La circolare del Viminale ai prefetti: “Controlli efficaci” anti-spostamenti

Vanno predisposti “servizi efficaci” che garantiscano la “corretta osservanza” dei divieti previsti dal decreto di Natale si legge nella circolare ai prefetti. In particolare vanno effettuati “controlli lungo le arterie di traffico e in ambito cittadino”, per prevenire “possibili violazioni alle restrizioni alla mobilità“.

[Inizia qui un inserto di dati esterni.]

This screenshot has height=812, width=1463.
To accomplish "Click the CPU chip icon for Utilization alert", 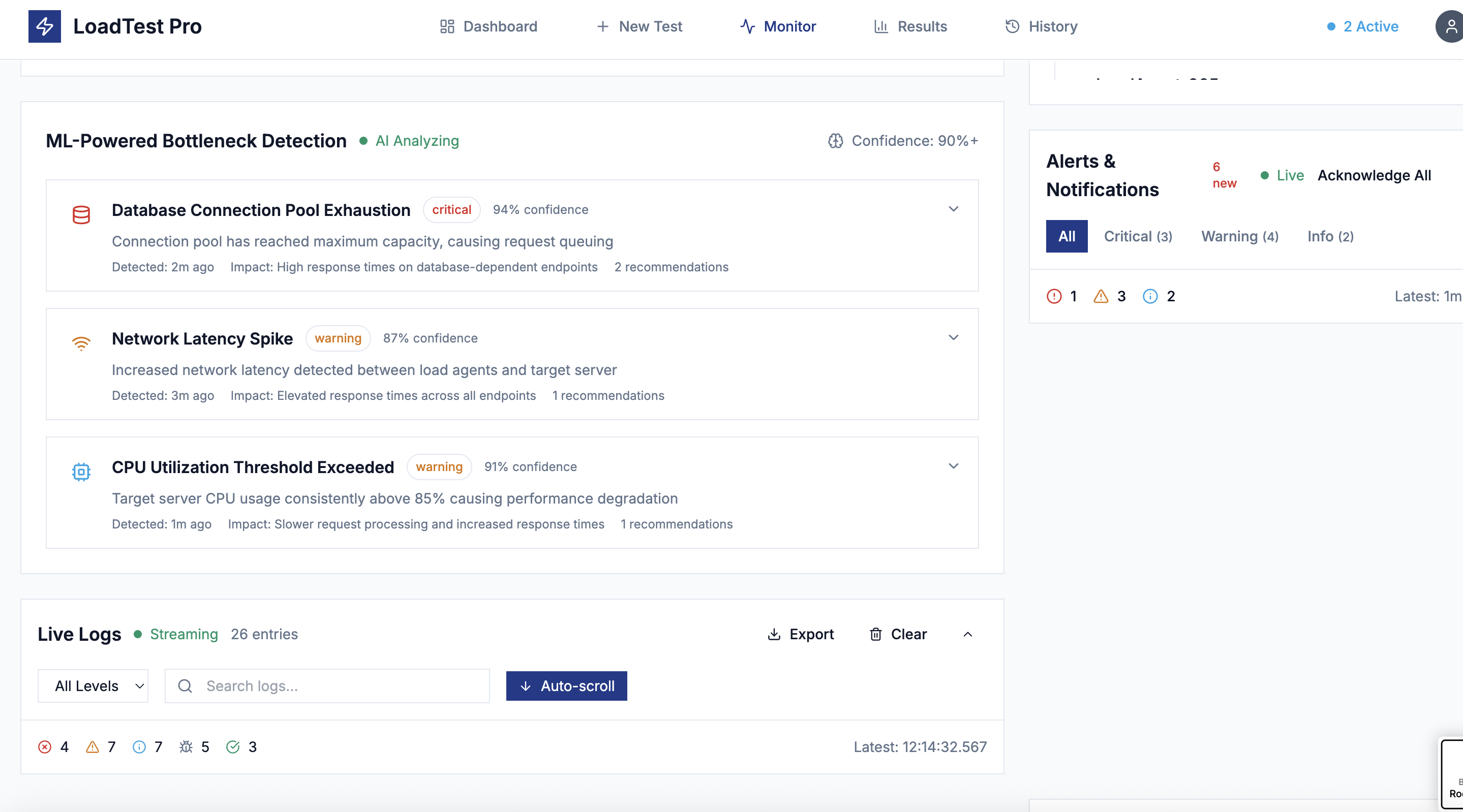I will click(81, 472).
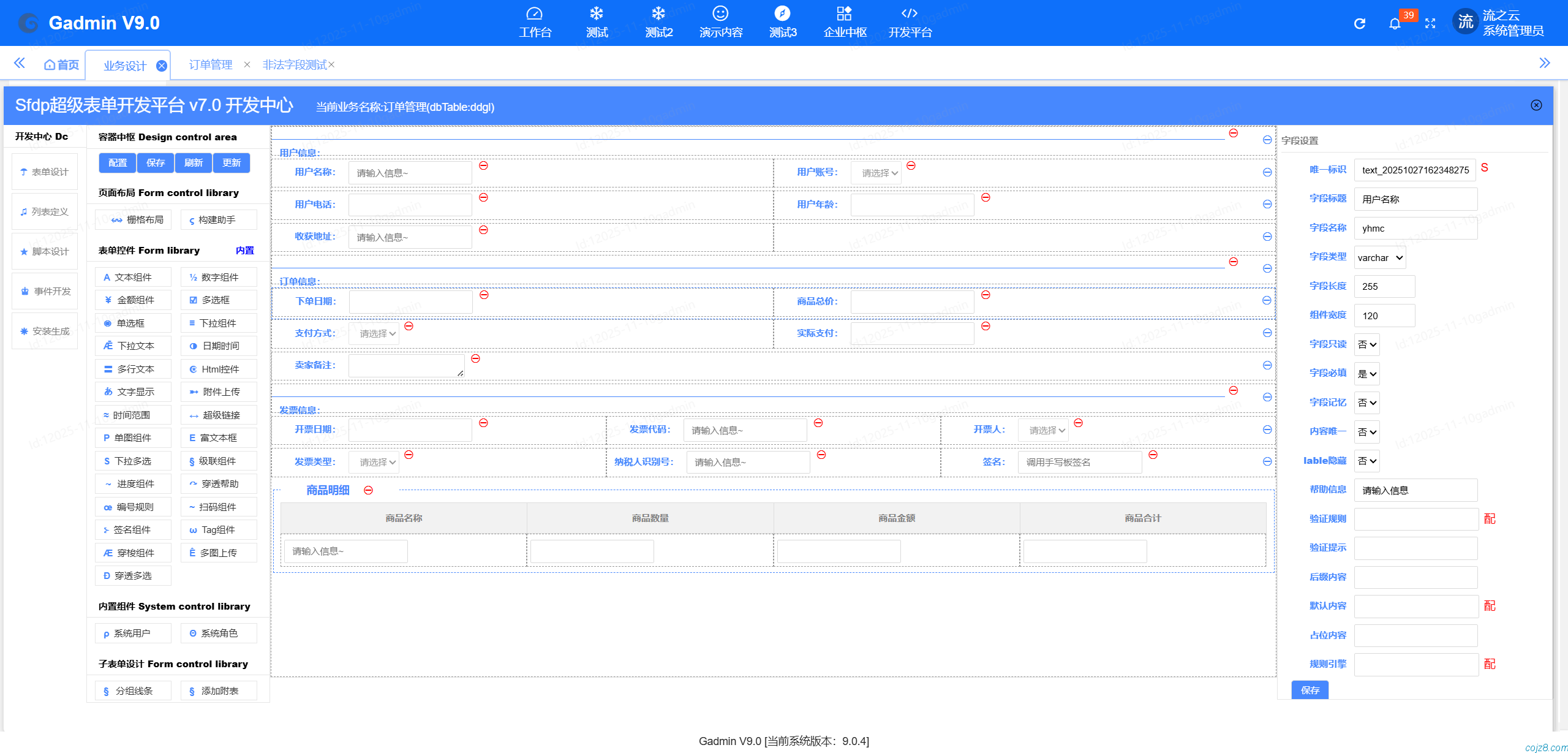
Task: Click the 保存 button in the field settings panel
Action: (1310, 690)
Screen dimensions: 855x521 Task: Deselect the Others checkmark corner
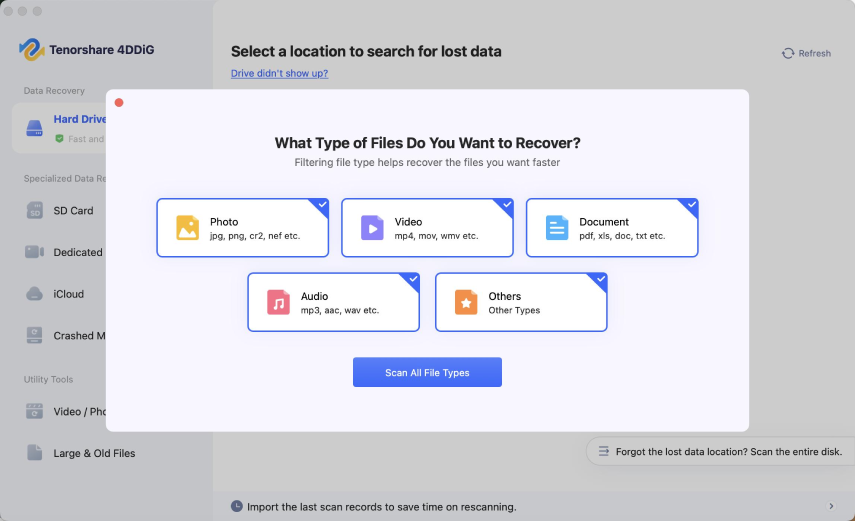coord(601,279)
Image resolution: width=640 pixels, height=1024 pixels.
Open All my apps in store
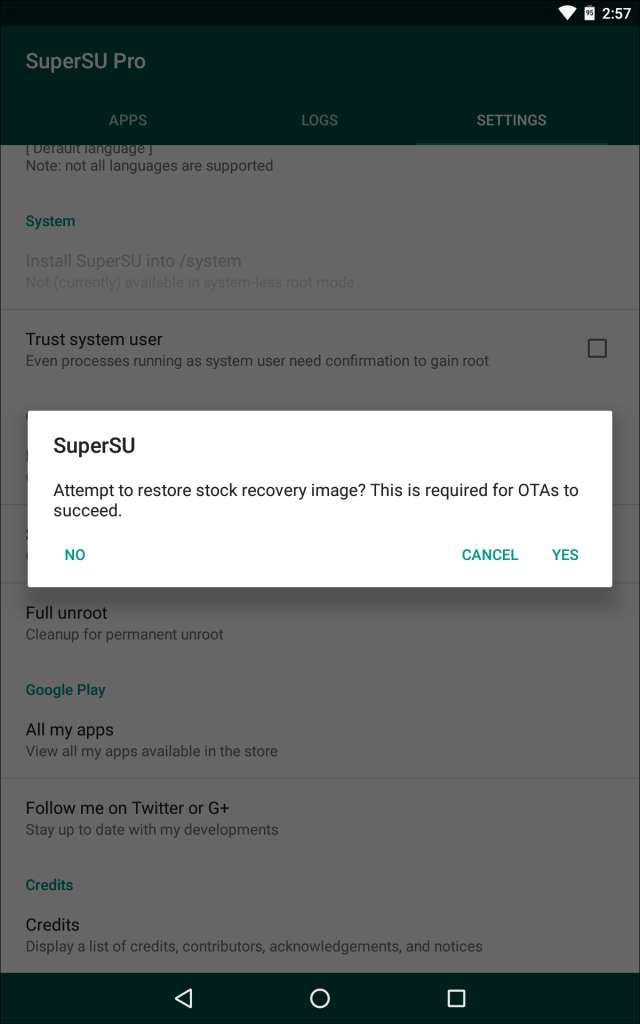click(70, 730)
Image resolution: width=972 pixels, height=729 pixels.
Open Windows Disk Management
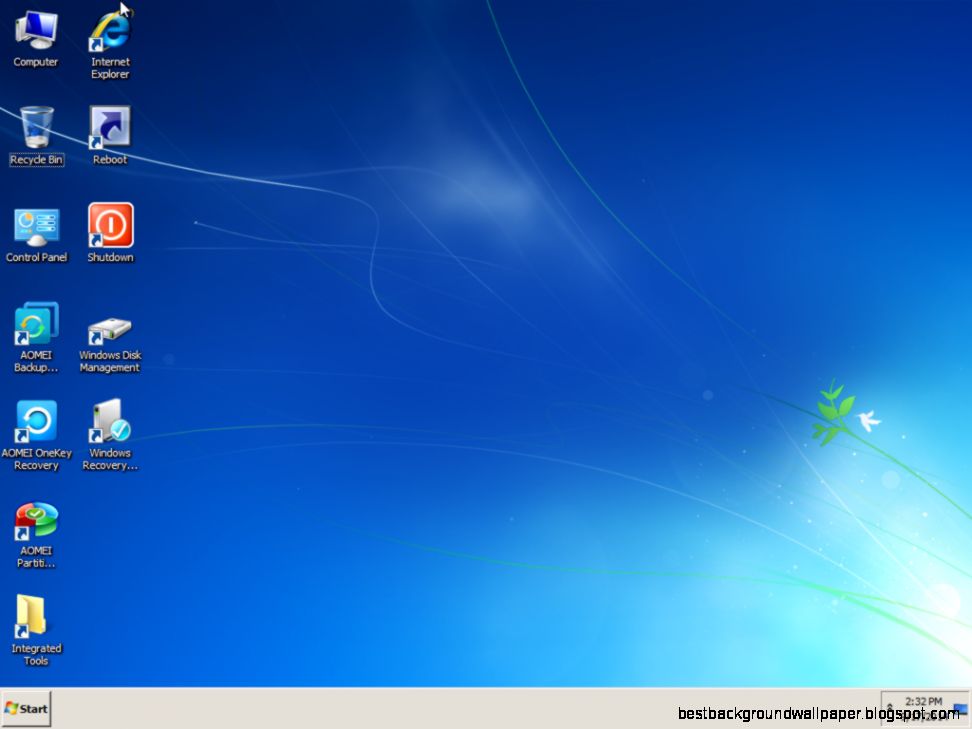click(x=109, y=330)
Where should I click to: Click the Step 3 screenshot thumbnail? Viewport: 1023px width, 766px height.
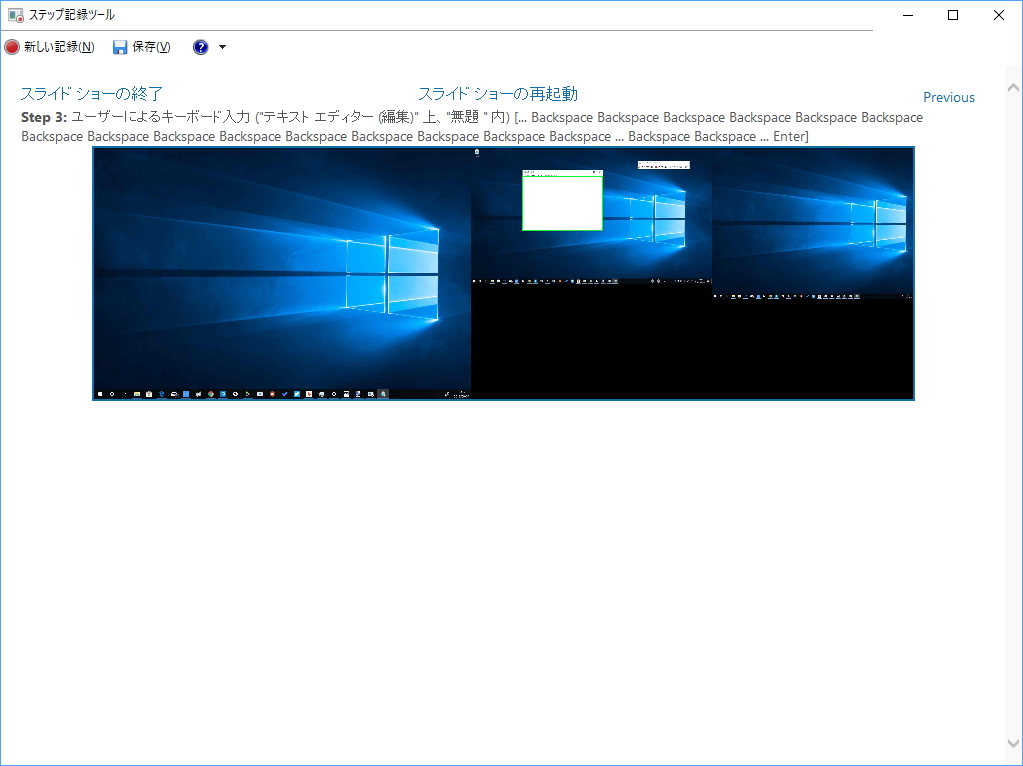tap(500, 273)
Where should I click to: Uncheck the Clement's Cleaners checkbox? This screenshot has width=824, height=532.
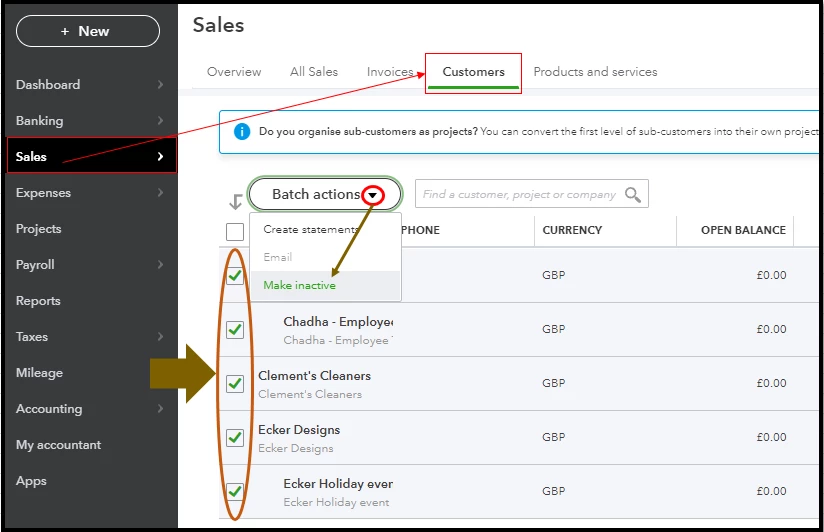tap(235, 384)
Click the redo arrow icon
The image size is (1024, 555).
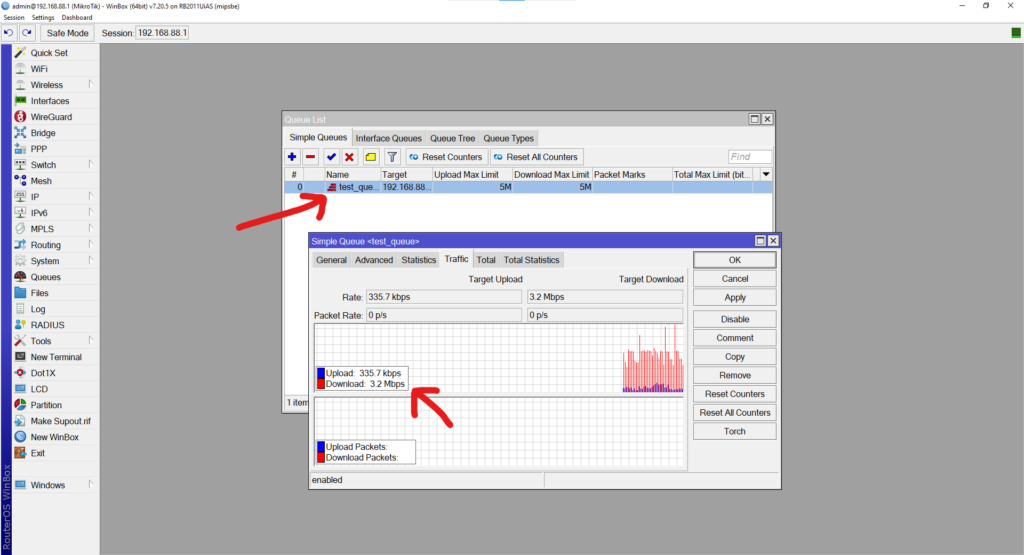point(27,33)
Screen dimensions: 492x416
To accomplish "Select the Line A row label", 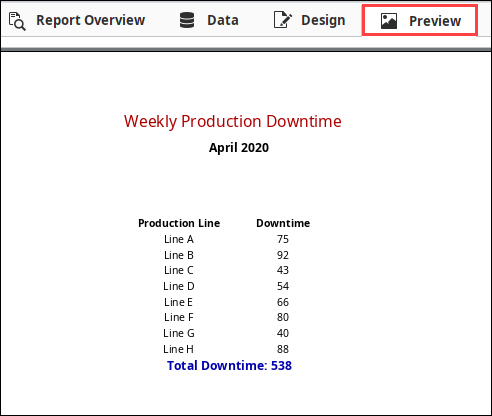I will point(179,239).
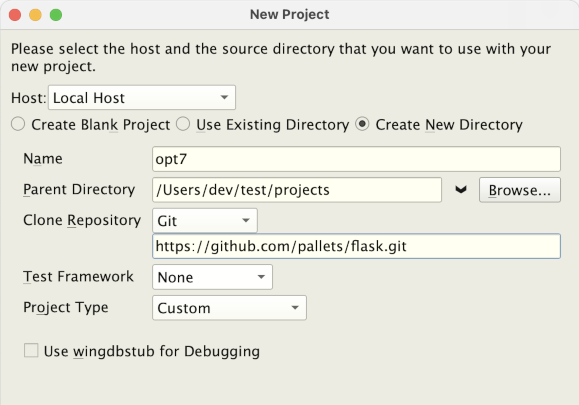Click the Host dropdown arrow
The image size is (579, 405).
pos(224,97)
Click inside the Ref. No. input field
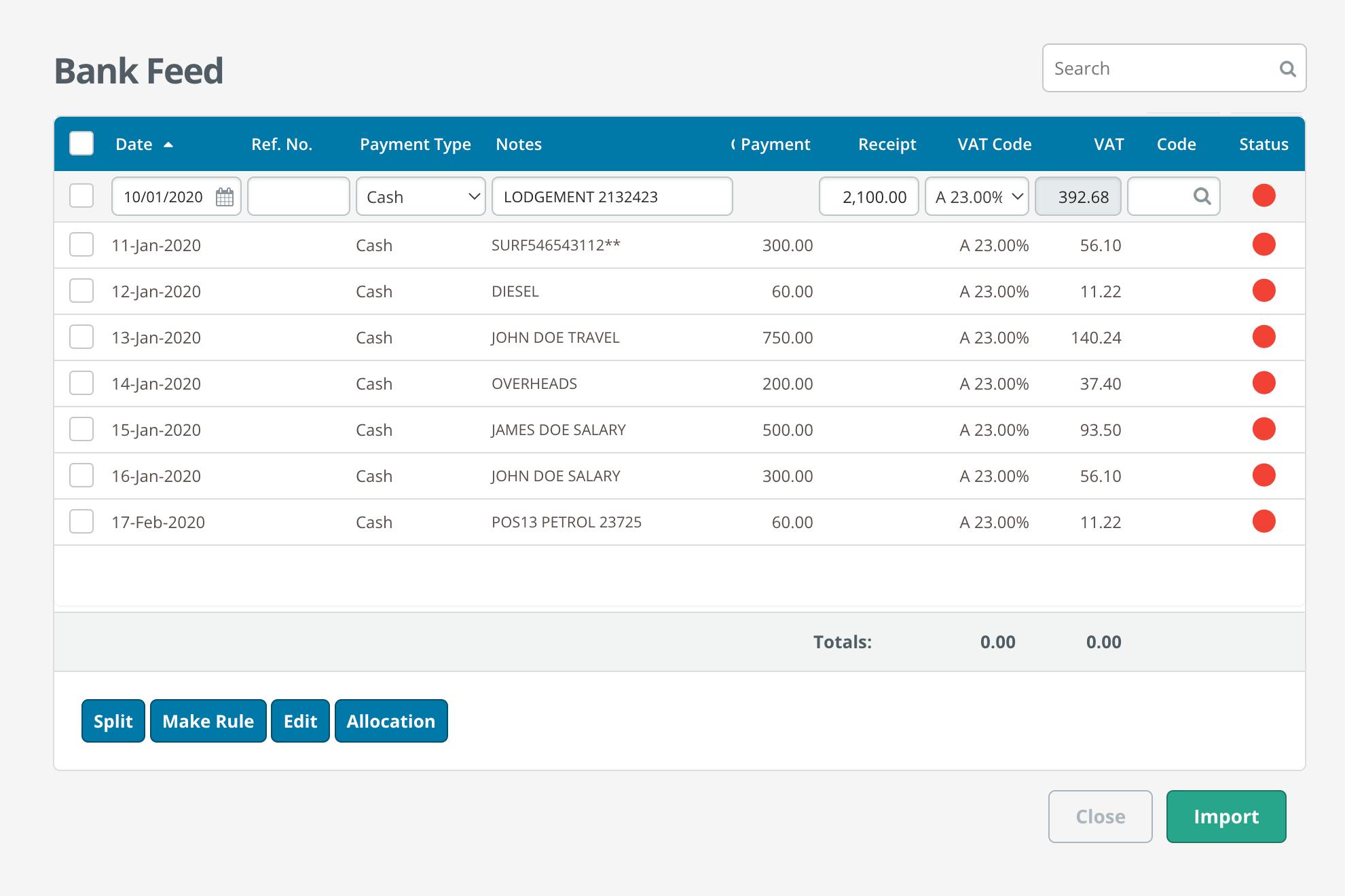 click(x=298, y=196)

Stretta anti-assembramenti

Ma non solo, il giro di vite riguarderà anche eventuali “situazioni di assembramento o di mancato rispetto del distanziamento interpersonale”. E’ quanto scrive il capo di Gabinetto del Viminale Bruno Frattasi nella circolare inviata ai prefetti per la corretta interpretazione delle misure previste dal decreto di Natale. Restrizioni e divieti imposti dalla Vigilia alla Befana – si legge nella direttiva – servono a contenere i contagi durante le “festività natalizie, tradizionalmente caratterizzate dall’aumento delle occasioni di convivialità e dell’affluenza di pubblico negli esercizi commerciali, potenziali fattori di diffusione” del virus.

Le eccezioni alla regola

Tuttavia, durante tutto il periodo di Natale, dunque anche nei giorni rossi, i volontari e chi vuole andare a messa o in un luogo di culto potranno spostarsi senza limitazioni. E’ quanto precisa la direttiva del Viminale. Sono sempre “consentiti, senza limiti di orario”, recita la circolare di Frattasi, gli spostamenti di chi svolge “attività assistenziali, nell’ambito di un’associazione di volontariato, anche in convenzione con enti locali, a favore di persone in condizioni di bisogno o di svantaggio”. Quanto alle messe, il documento sottolinea che, “considerato l’arco temporale di vigenza delle misure in esame, corrispondente al periodo natalizio […] l’accesso ai luoghi di culto e la partecipazione alle funzioni religiose restano comunque consentite”. Unico limite previsto, quello imposto dal coprifuoco, a partire dalle 22.

Multe da 400 a 1.000 euro (e oltre)

Si tenga presente inoltre che alle disposizioni del Viminale si sommano le eventuali ordinanze dei sindaci. Risultato: un potenziamento notevole dei controlli e multe a raffica per chi sarà in giro senza permesso. La sanzione va da 400 a 1.000 euro, ma può essere “eventualmente aumentata fino a un terzo se la violazione avviene mediante l’utilizzo di un veicolo“.